→ WHAT IS NEEDED
Could you write out the records below exactly, without omitting a line?

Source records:
BEGIN

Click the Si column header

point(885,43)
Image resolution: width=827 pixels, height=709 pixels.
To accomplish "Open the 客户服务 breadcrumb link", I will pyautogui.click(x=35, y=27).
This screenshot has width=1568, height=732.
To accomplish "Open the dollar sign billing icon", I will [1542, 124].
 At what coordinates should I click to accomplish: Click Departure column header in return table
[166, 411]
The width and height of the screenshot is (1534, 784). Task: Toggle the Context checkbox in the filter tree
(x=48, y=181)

END

→ ANSWER BOX
Click the Si column header

point(885,43)
Image resolution: width=827 pixels, height=709 pixels.
To accomplish "Open the 客户服务 breadcrumb link", I will pyautogui.click(x=35, y=27).
This screenshot has width=1568, height=732.
To accomplish "Open the dollar sign billing icon", I will [1542, 124].
 At what coordinates should I click to accomplish: Click Departure column header in return table
[166, 411]
The width and height of the screenshot is (1534, 784). Task: Toggle the Context checkbox in the filter tree
(x=48, y=181)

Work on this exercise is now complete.